Imagínese vivir en una ciudad-prisión, donde el 40% de la población fueran presos. Donde cada madrugada circularan los camiones llenos de personas a las que les quedarían pocas horas para ser ejecutados. Donde las afueras de la ciudad fueran el escenario macabro en el que los pelotones fusilamiento actuaran cada día. Seguramente, su memoria habrá evocado escenas de distopías futuristas de sociedades violentas y autoritarias.
Desgraciadamente, no es necesario imaginarlo. Fue una realidad bien cercana a nosotros. La ciudad de León a partir de 1937 fue esa ciudad-prisión. La Guerra Civil y la instauración de la dictadura franquista creó 7 campos de campos de concentración, de mayor o menor tamaño. El ambiente de desconfianza, miedo y sensación de estar sometido a un estado policiaco invadió la capital leonesa.
San Marcos era la cabeza de un complejo que tenía dos satélites más en el actual Colegio Ponce de León y en el antiguo Hospicio, cerca del Conservatorio de Música. Pero para tener espacio físico suficiente para la enorme cantidad de presos que llegaban se llegaron a establecer otros sub-campos en el derribado Cuartel de la Fábrica de la calle Independencia y en la curtiduría de la calle de Santa Ana. Así mismo hubo centros de arresto eventuales en el propio edificio de la Diputación y en el Parque del Cid.
Tanta abundancia de centros de detención y castigo abruma, sobre todo si te tienen en cuenta las cifras concretas. Según los archivos oficiales, llegó a haber 12.000 presos en una ciudad que tenía entonces unos 30.000 habitantes. Casi se llegaba a la mitad de la población.
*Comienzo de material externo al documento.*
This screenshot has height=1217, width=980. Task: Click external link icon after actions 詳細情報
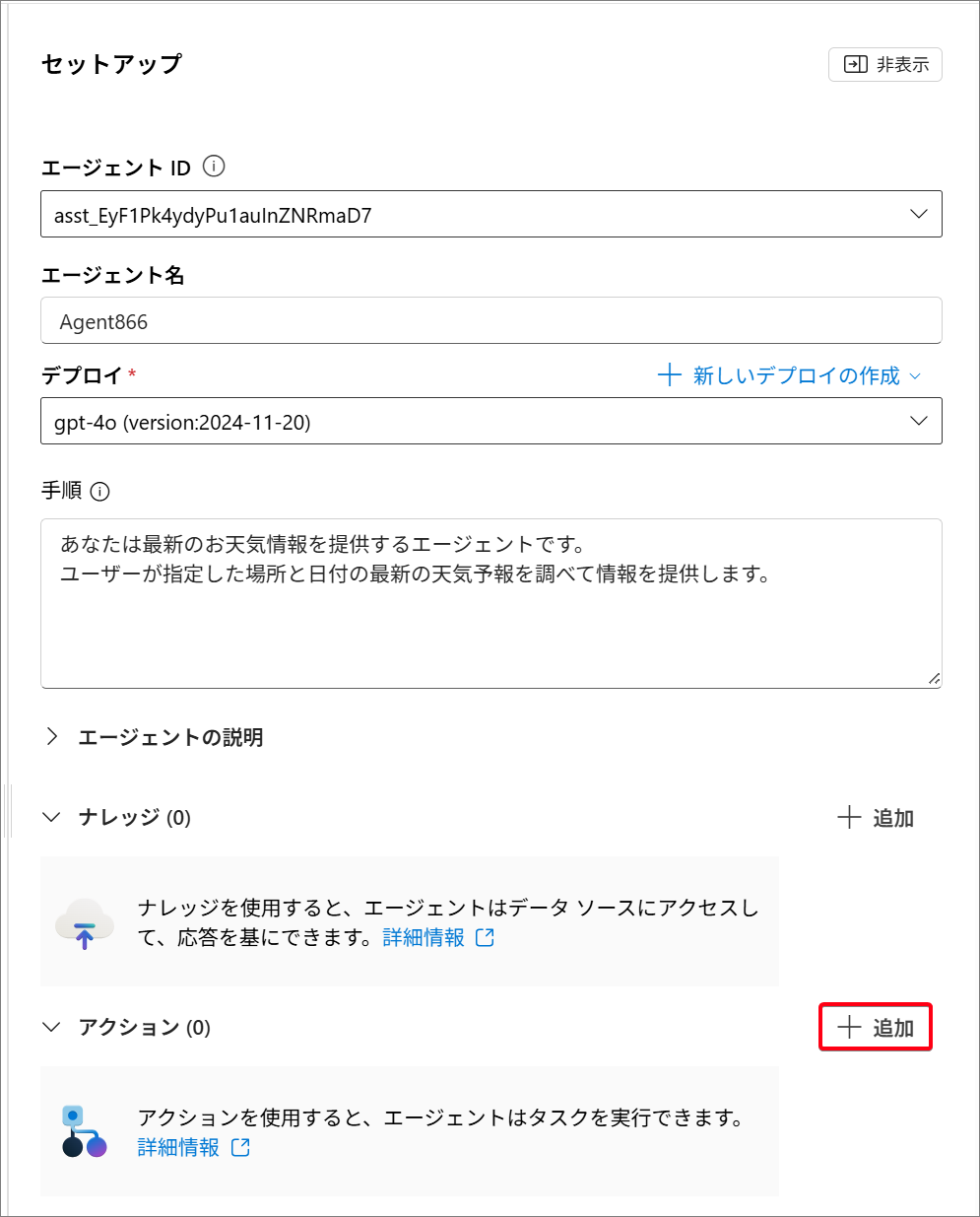[241, 1147]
De estos campos de concentración salieron muchos de los presos que fueron ejecutados, muchos de ellos sin juicio legal y otros en los que se les imputaba el surrealista cargo de ‘sublevación’ cuando simplemente no se habían unido al llamado ‘alzamiento nacional’. Testigos de estas ejecuciones ilegales fueron el propio puente de San Marcos, los terrenos anexos al cementerio civil, el polígono de tiro de Puente Castro y algunos campos de Villadangos.
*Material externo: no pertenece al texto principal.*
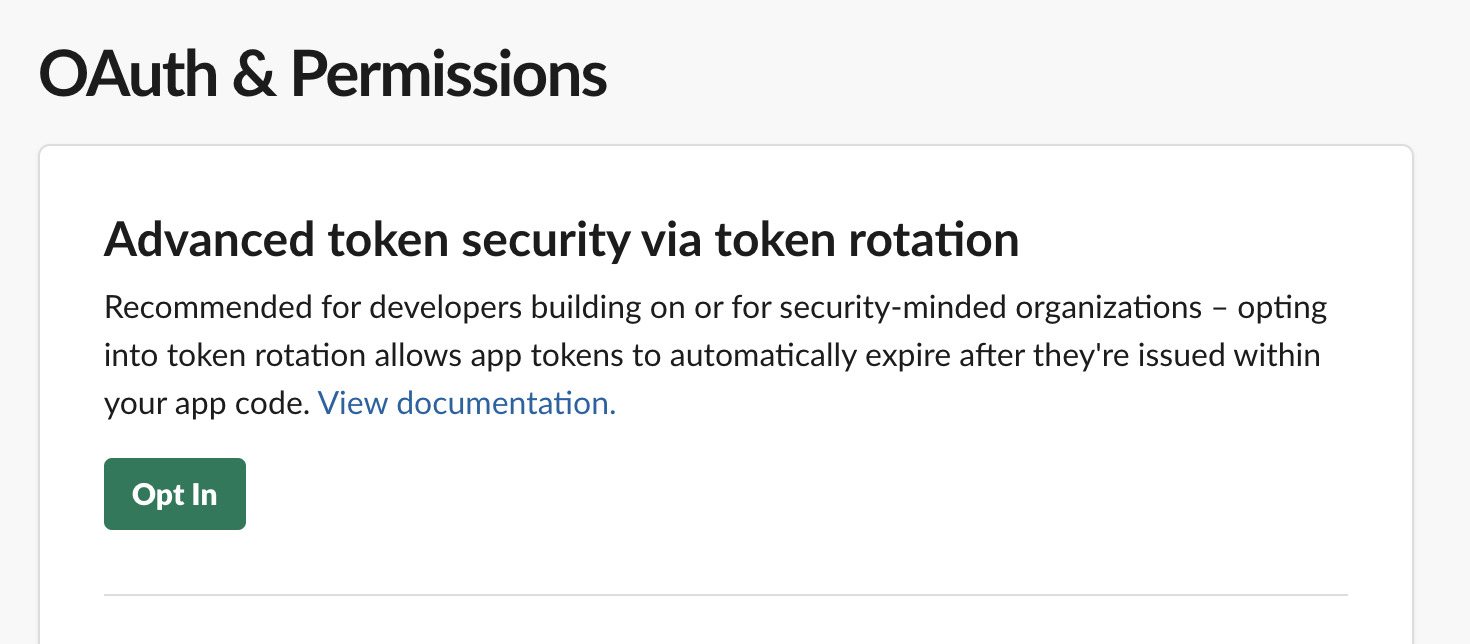The height and width of the screenshot is (644, 1470).
Task: Click the Advanced token security section title
Action: (561, 239)
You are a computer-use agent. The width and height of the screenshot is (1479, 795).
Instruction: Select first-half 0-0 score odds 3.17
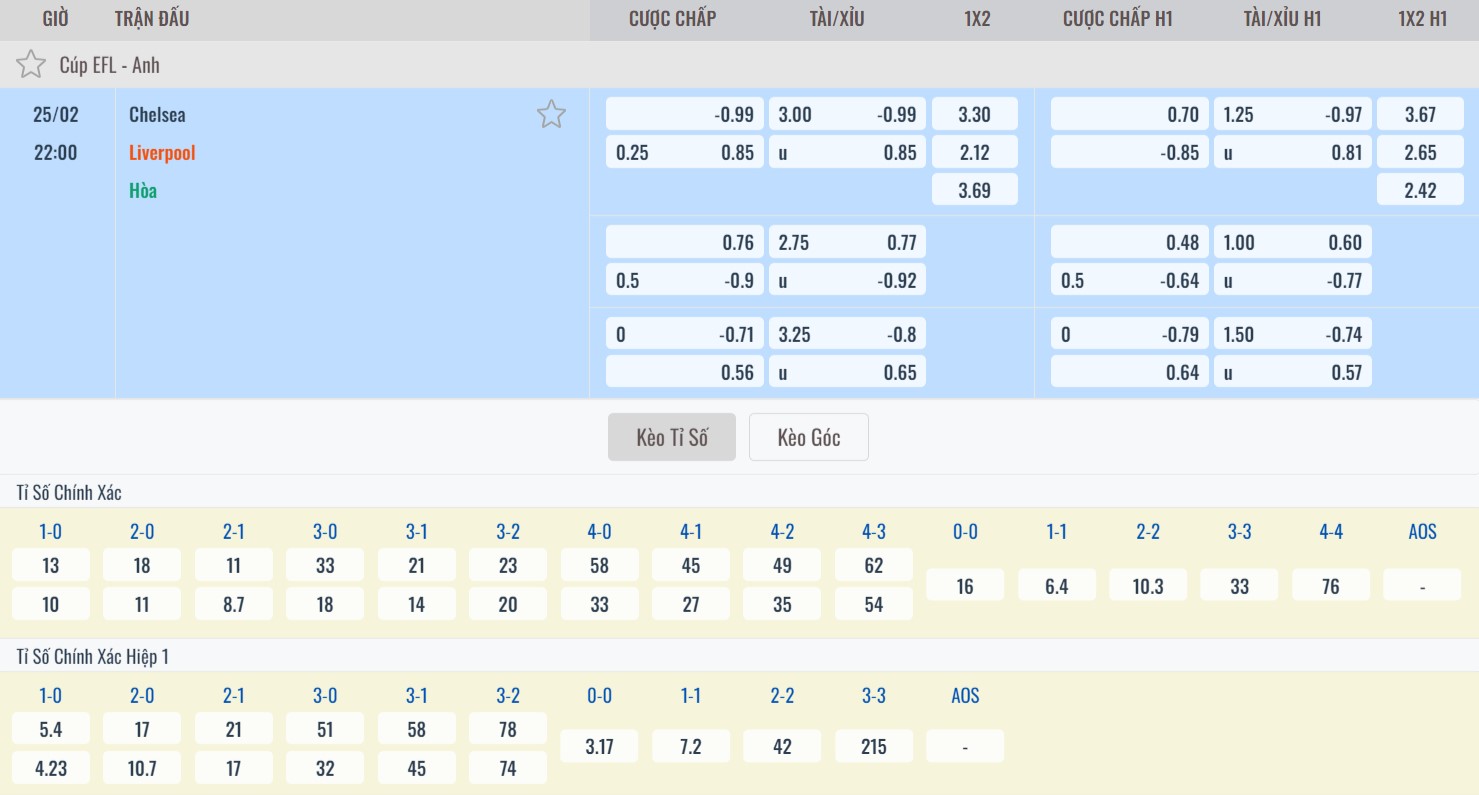tap(599, 746)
No sólo en la capital hubo campos de estas características, sino que también se establecieron en El Bierzo (Fabero), en Astorga (el Cuartel de Santocildes y la Pajera de Carro), en La Bañeza y en Valencia de Don Juan (Casa Ponga).
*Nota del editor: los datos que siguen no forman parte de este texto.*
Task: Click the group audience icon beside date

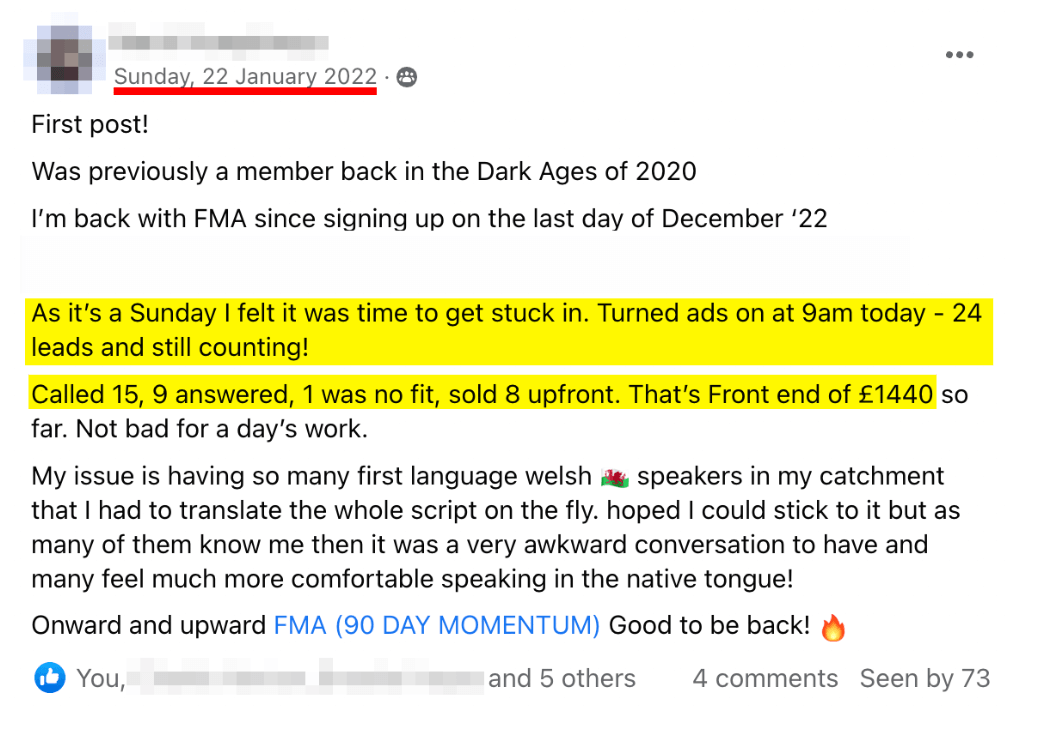Action: (407, 77)
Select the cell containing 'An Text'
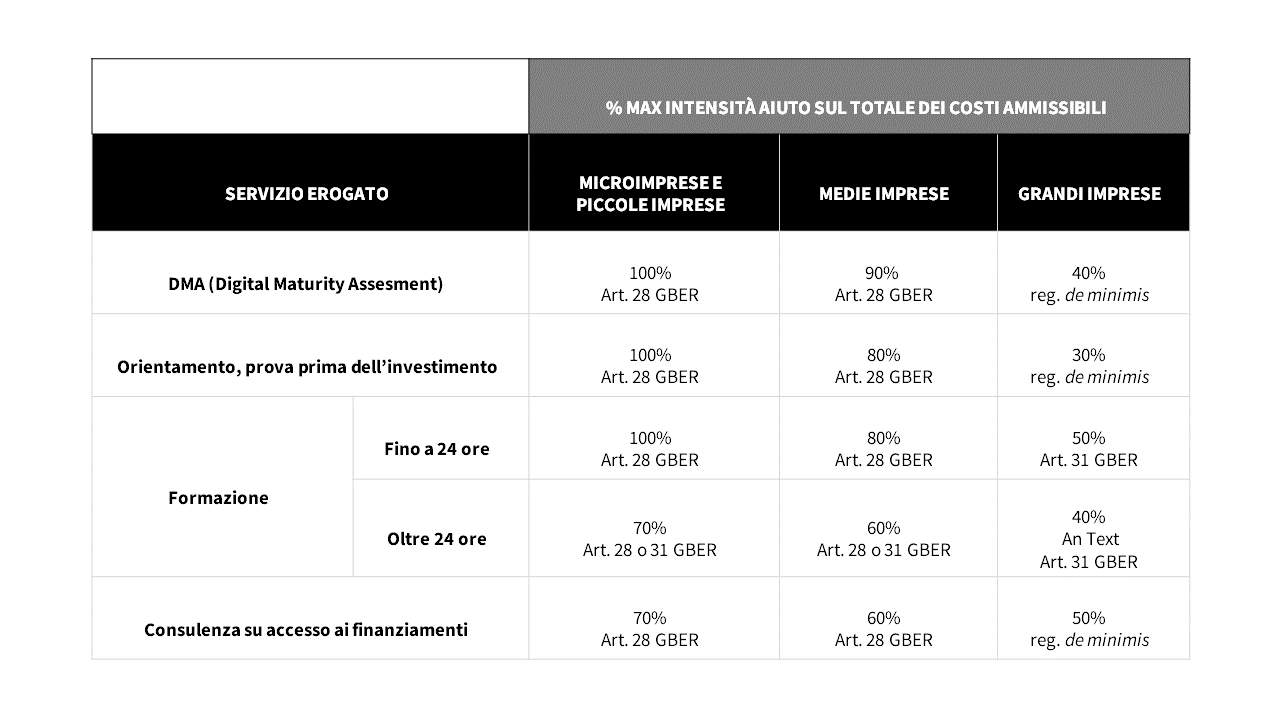 1089,539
Es una triste paradoja que en una provincia donde sólo se produjeron combates en el norte, la represión se cobrara tantas muertes. Muertes que fueron olvidadas y que sólo gracias a la labor de los investigadores y de un turista alemán (Willfried Stuckmmann) que luchó para que el Parador de San Marcos reconociera su propio pasado, comienzan a salir del olvido. Hoy una pequeña placa semi-escondida recuerda a los que sufrieron entre sus muros. Se echa de menos más información y reconocimiento simbólico en todos esos escenarios de la infamia.
Los campos de concentración en León cumplieron una doble función: maltratar a los que estaban dentro y amedrentar a los que estaban fuera. Con ellos se consiguió cercenar la tradición liberal de la ciudad de León y sustituir/reprimir a la burguesía leonesa que había mostrado algunas preocupaciones sociales (como se había visto en el caso de la Fundación Sierra Pambley) por élites llegadas a través de la Falange que explotarían el poder local para sus intereses, como fue el caso de Carlos Pinilla.
La Guerra Civil dejó en León muchos vencidos y ningún vencedor, ya que perdió el conjunto de la sociedad. Es importante el recuerdo de la Historia, para que nunca vuelva a ocurrir.